Leí este libro en Bélgica, y lo dejé de leer, porque estaba de vacaciones, y no quería tener más preocupaciones. Su lectura me estaba poniendo nervioso, me daban ganas de tirarlo por la ventana. Como cualquier gran novela consigue su efecto: produce desasosiego interior. Es un verdadero coñazo de novela en la que te sientes atrapado y no sabes cómo salir. Te desquicia, y gritas al protagonista que resuelva ya el caso de una vez. Es un coñazo porque Kafka quiere que lo sea. Por puro morbo, sigues con su lectura, pero la cosa se va embrollando en su absurdez más y más. La burocracia todo lo ralentiza.

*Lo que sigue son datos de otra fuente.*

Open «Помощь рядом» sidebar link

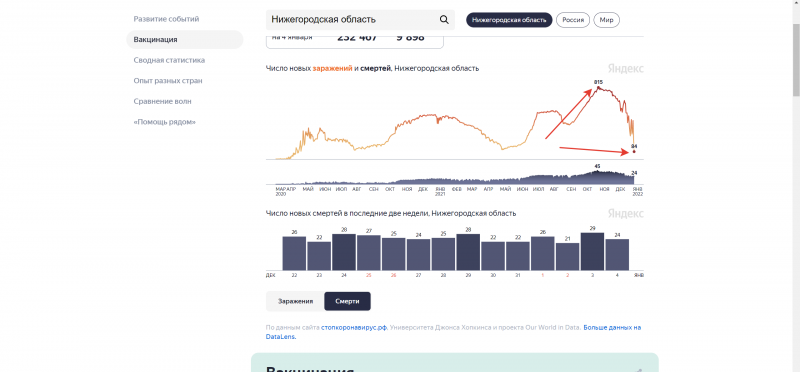coord(165,122)
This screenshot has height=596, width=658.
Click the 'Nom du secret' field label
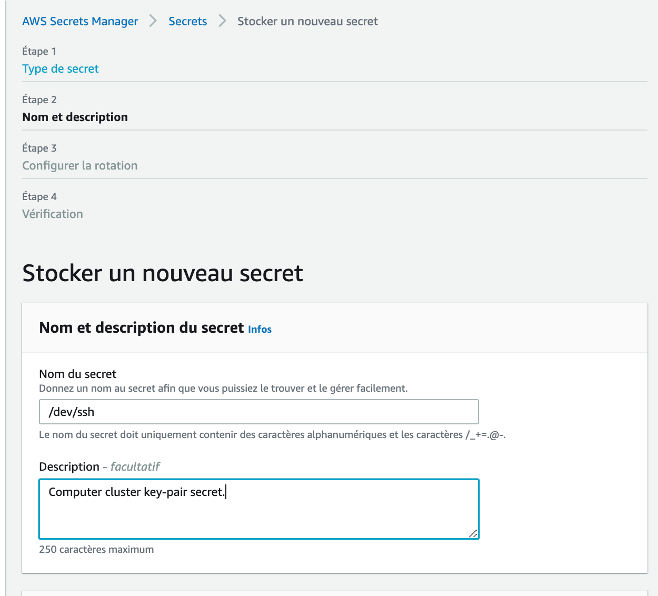tap(78, 374)
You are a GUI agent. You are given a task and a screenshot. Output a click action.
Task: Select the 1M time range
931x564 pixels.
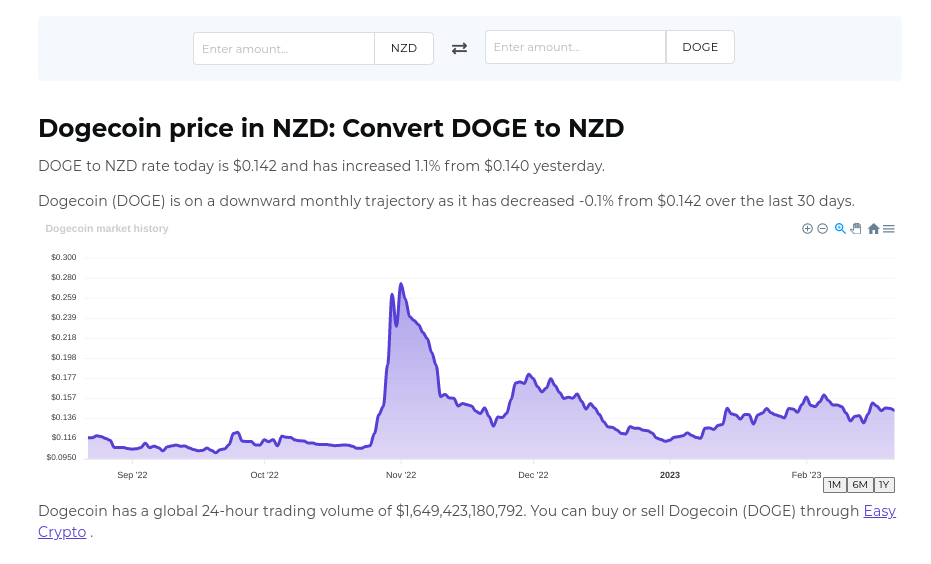(834, 485)
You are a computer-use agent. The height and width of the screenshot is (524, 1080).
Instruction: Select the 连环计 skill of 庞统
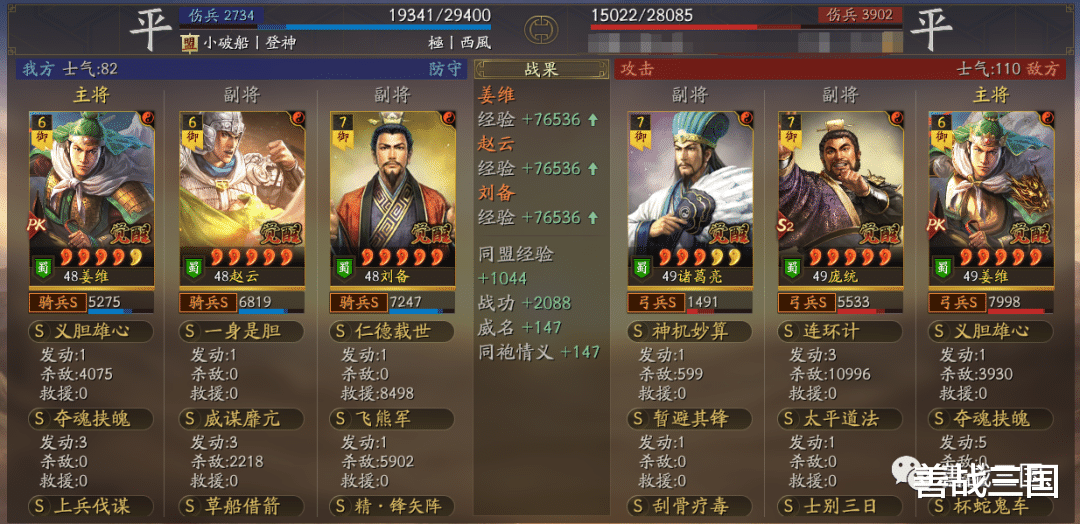pyautogui.click(x=840, y=331)
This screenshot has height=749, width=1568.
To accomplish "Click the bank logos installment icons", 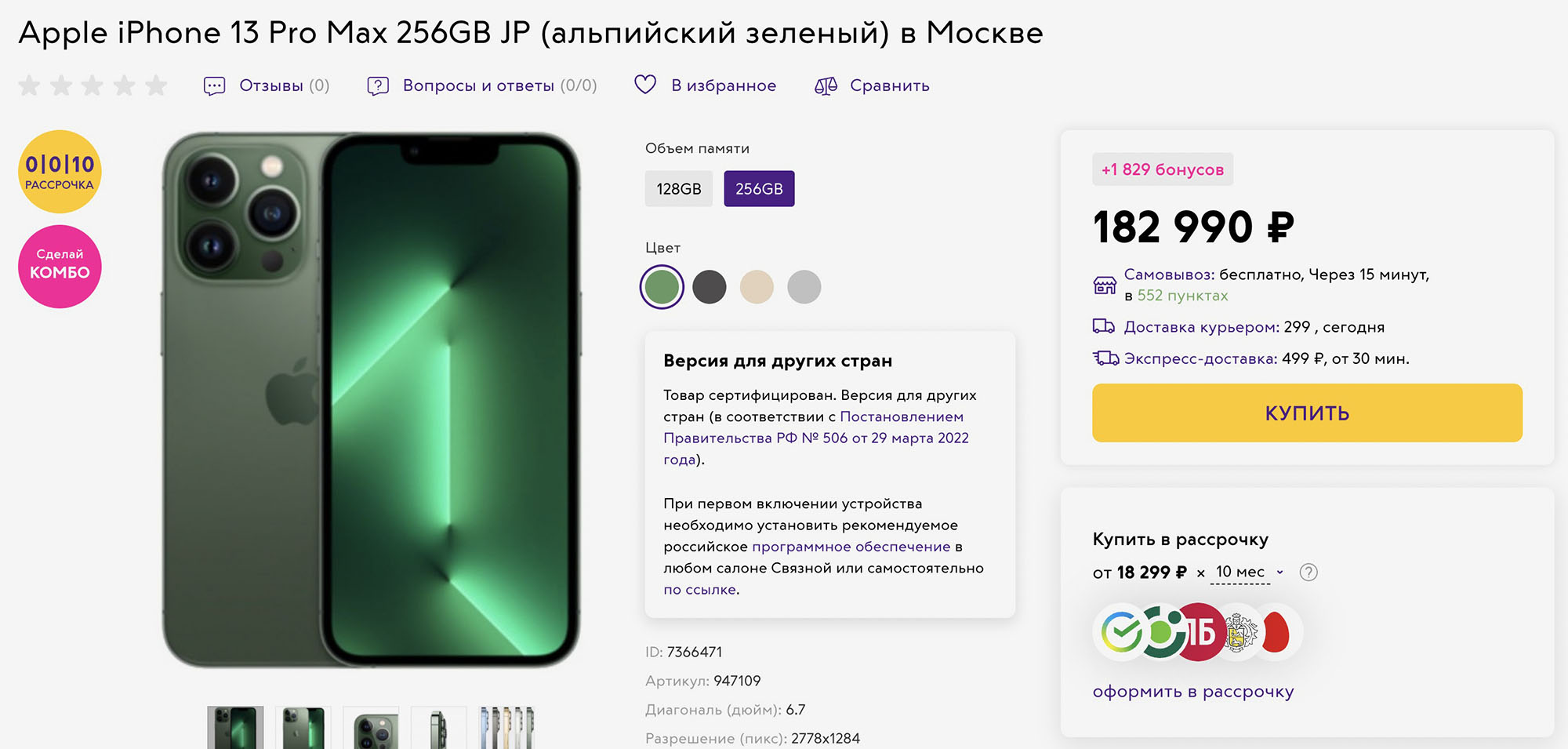I will point(1197,631).
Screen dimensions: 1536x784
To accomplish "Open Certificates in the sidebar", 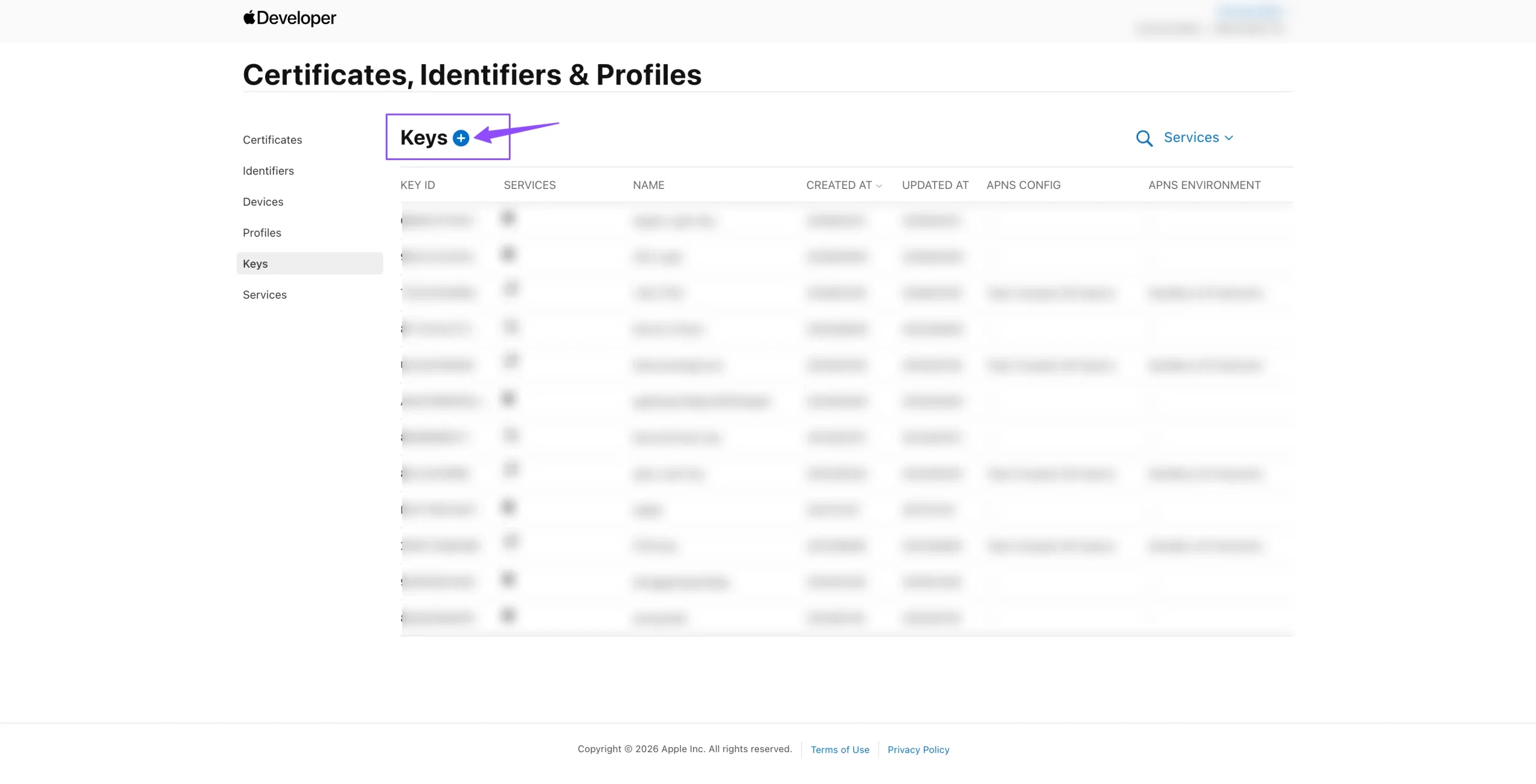I will (x=272, y=140).
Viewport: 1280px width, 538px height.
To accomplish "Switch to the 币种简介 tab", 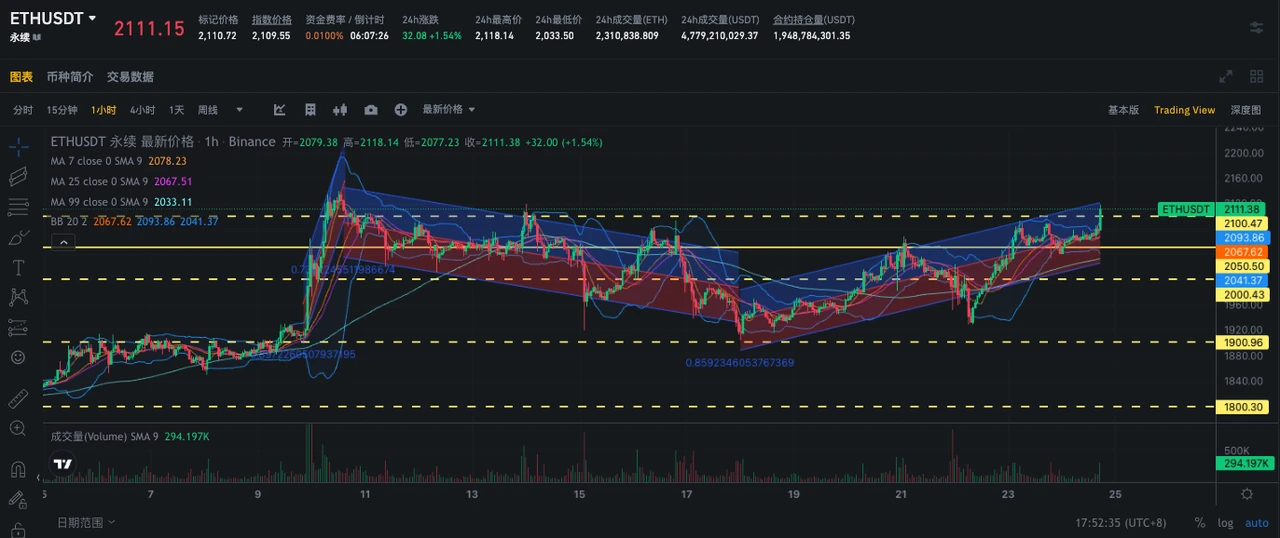I will click(70, 77).
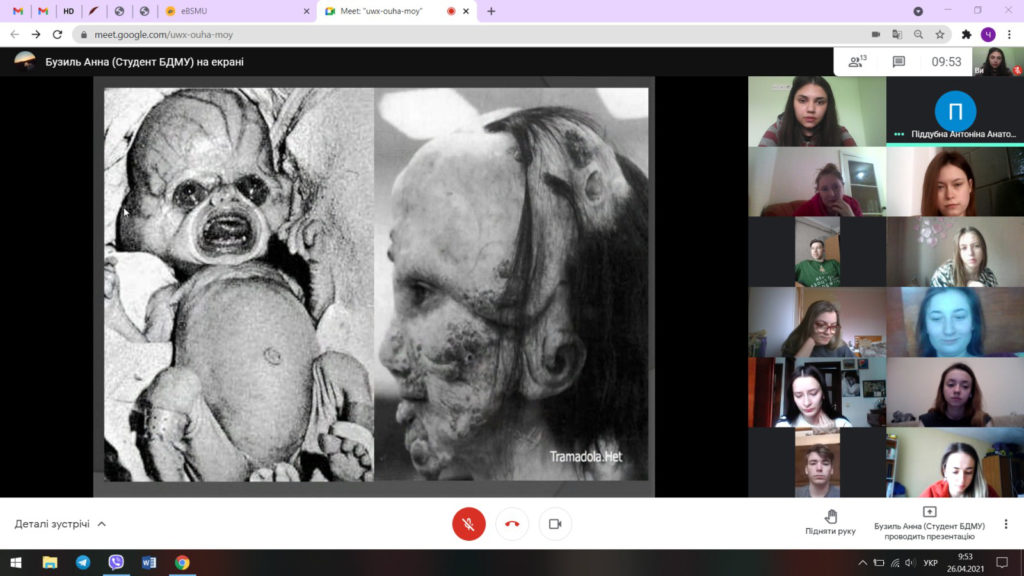Open the participants list icon

click(856, 62)

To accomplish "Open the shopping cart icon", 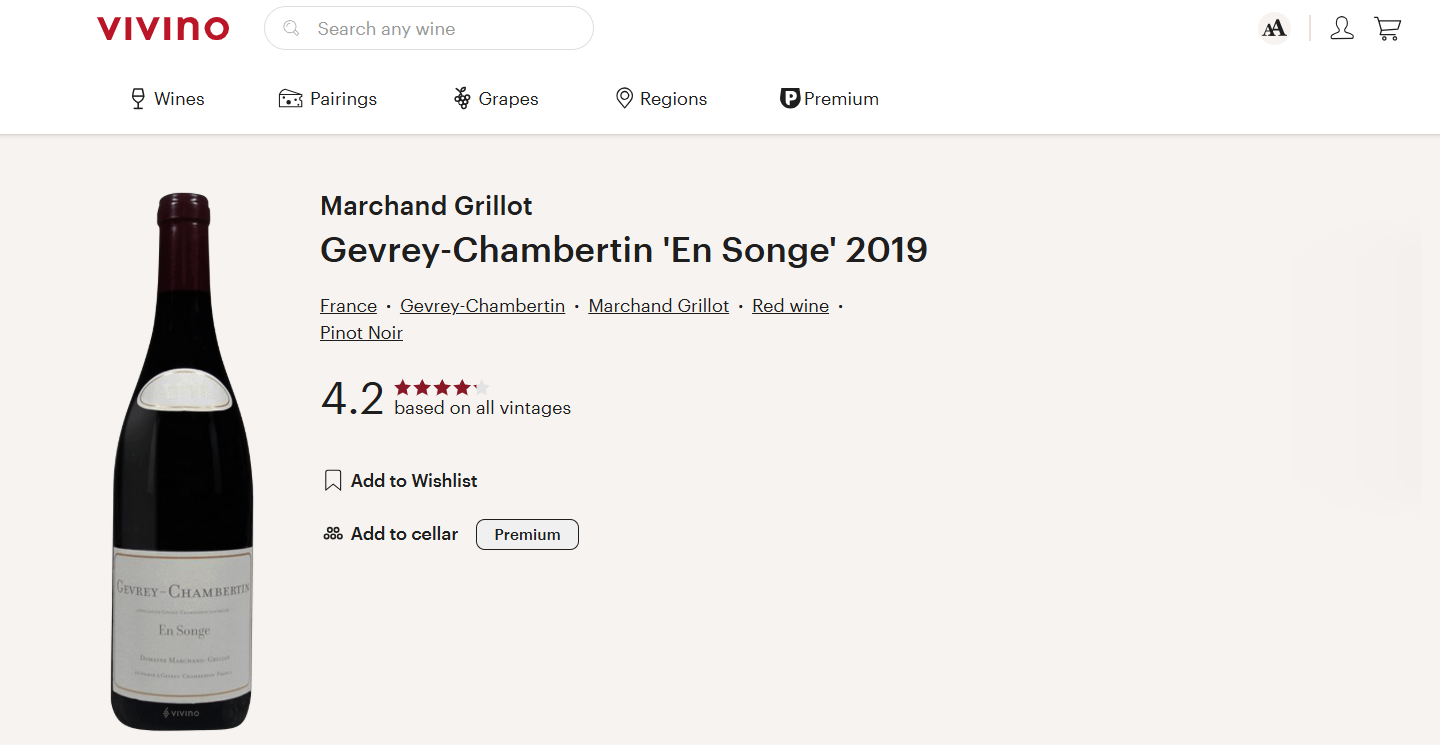I will 1387,28.
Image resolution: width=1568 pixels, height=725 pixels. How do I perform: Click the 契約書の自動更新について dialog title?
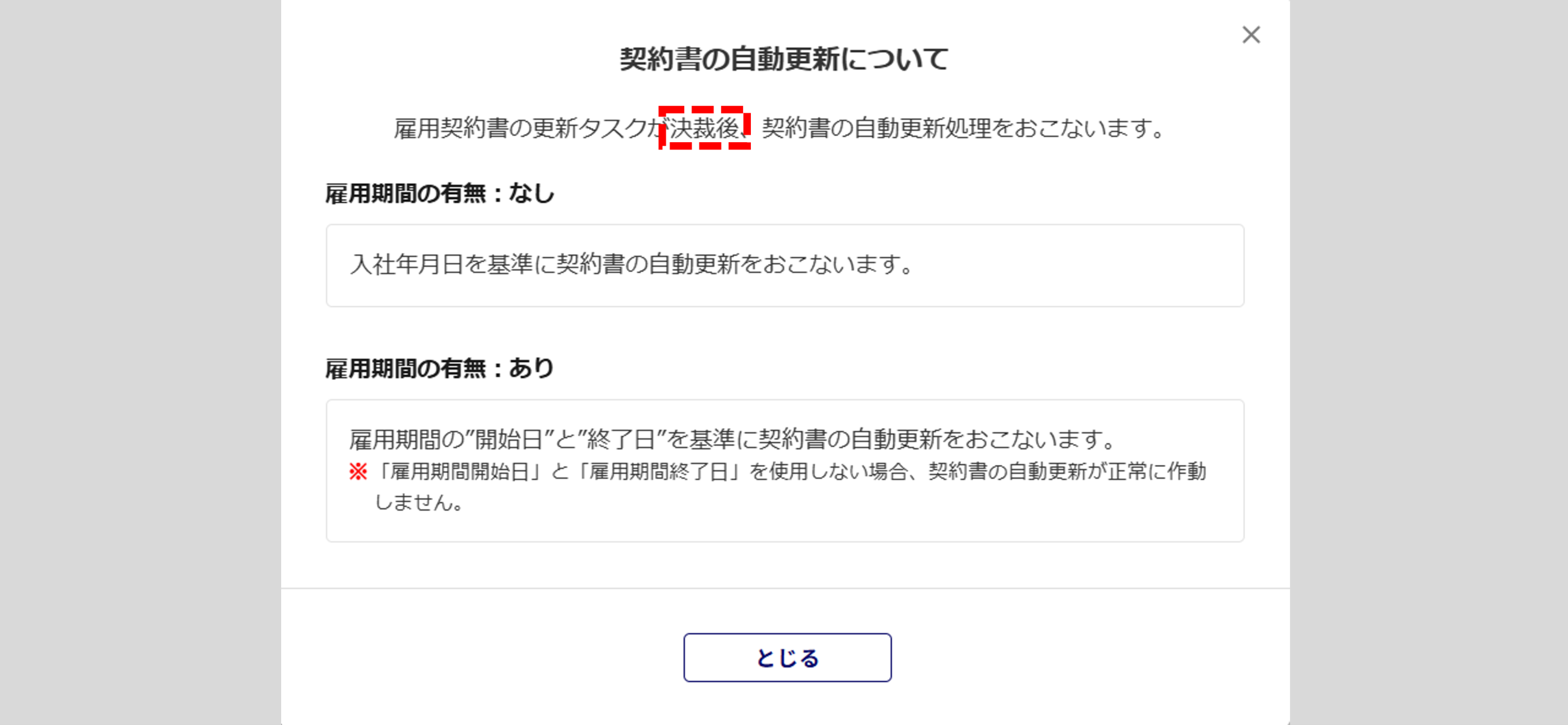coord(784,59)
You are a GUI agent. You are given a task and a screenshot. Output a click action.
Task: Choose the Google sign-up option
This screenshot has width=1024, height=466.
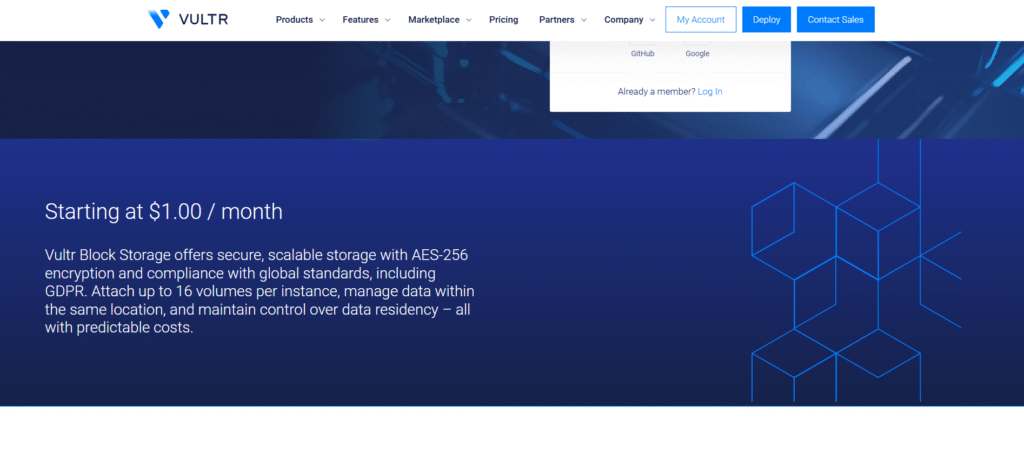[697, 53]
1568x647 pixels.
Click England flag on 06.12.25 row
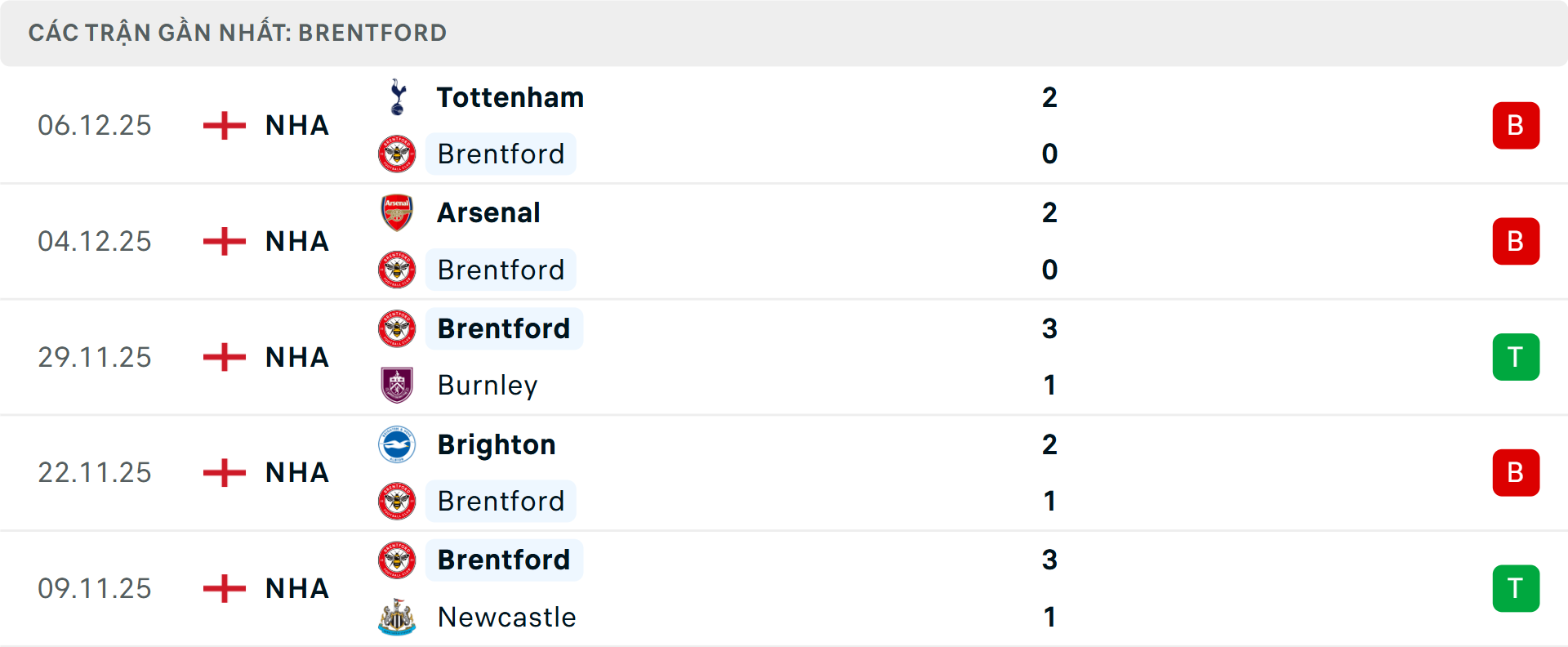[x=225, y=125]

La terminaré en su día, cuando me sienta con más fuerza. Porque es tan pesada como imprescindible. Pero de mi lectura fracasada he sacado una lección: la vida del hombre contemporáneo, sin Dios, en el fondo es un sinsentido. No entendemos nada, somos seres arrojados al mundo, y nos entretenemos en recovecos y en discusiones absurdas. No vamos a lo fundamental. Nadie nos obliga a plantearnos: ¿qué hago yo aquí? Esa es la gran pregunta. Esa pregunta que se deja de hacer protagonista. Deja de enfrentarse con la realidad de su situación, y ahí está su perdición
Leedla, por favor. Lo pasaréis mal. Es todo muy... kafkiano. Pero quizá luego venga la redención y la lucidez.